VARIATIONS OF VEGETATION NET PRIMARY PRODUCTIVITY AND ITS RESPONSES TO CLIMATE CHANGE FROM 1982 TO 2015 IN MONGOLIA
Keywords: Net primary productivity, Aboveground biomass, Spatial-temporal patterns, Climatic constraint, Mongolia
Abstract. Climate warming in Mongolia is relatively high, with extreme dry climate, and low precipitation, the input of green vegetation on the ecosystem functioning is relatively high. The impacts of climate change are critically affected to desertification, biodiversity loses, decreases of water sources, land degradation of rangeland in Mongolia. In order to better adapt to such changing climate, it is important to understand the long terms vegetation dynamics and its relation with precipitation. In this study, the third-generation GIMMS NDVI data of NOAA satellites and CASA model with metrological data have been used to estimate NPP between 1982 and 2015 throughout Mongolia. Results show that during 34 years mean NPP seems to have decreased greatly from semi-arid in the North to desert in the South across natural zone in Mongolia. The average NPP value was averaged at 166.1 g C/m2 and ranged between 19 and 724.85 g C/m2 for the terrain land. 60% of total NPP was relating to annual precipitation about R2 = 0.78 (p = 0.000). Total amount of NPP between 1982 and 2015 was estimated to be 0.32 Pg C/year and 0.29 Pg C/year in 1982 and 2015, respectively, with an average amount of NPP was 0.32 Pg (1 Pg = 1015 g) for 34 years. These results indicate that during most of vegetation growing season, NPP decreased by 0.03 Pg С/year. Field measurement data of 2007, 2009, 2014 and 2015 were used for correlation with the NPP estimation.
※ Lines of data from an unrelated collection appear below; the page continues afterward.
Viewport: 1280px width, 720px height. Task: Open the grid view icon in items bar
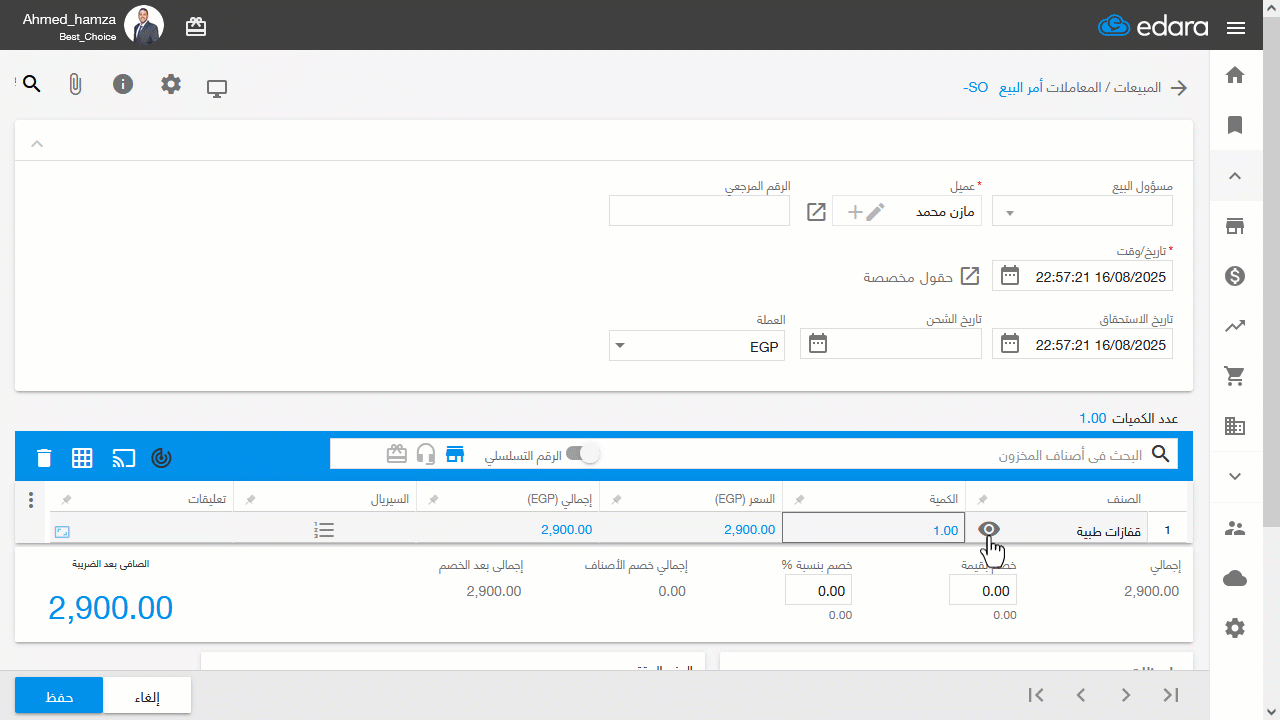(82, 458)
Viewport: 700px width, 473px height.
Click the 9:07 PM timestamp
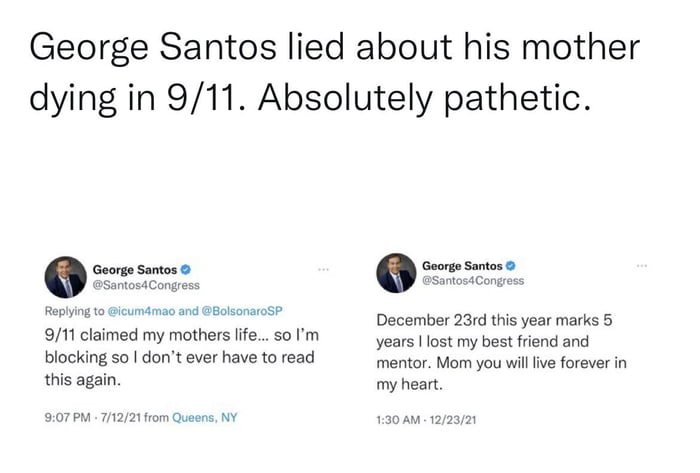(x=69, y=417)

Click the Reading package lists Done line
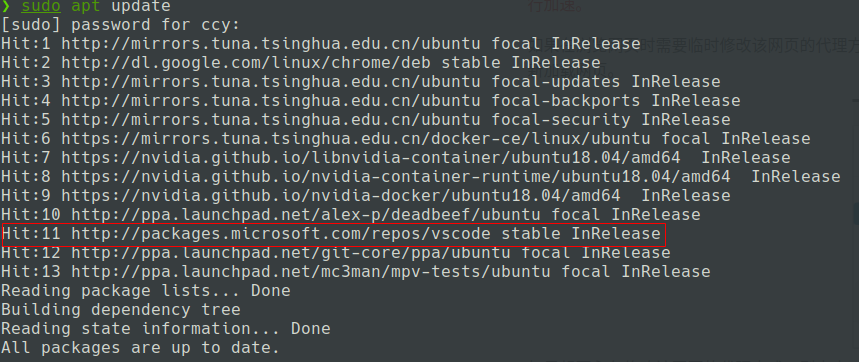pos(146,291)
As a result, R2 = 0.742 (p < 0.001) in 2007 for forest steppe, R2 = 0.74 (p < 0.001) in 2009 for meadow steppe and grassy steppe, R2 = 0.73 (p < 0.001) in 2014 for meadow steppe, R2 = 0.715 (p < 0.001) in 2015 for a desert steppe, respectively. The results obtained in this study contributes to understanding productivity of pasturelands of semi-arid ecosystems of Mongolia and Central Asia. By providing insights on the relationship between pasture productivity and climate variables such as precipitation and temperature, this study could be useful for national and regional scale climate change adaptation strategies.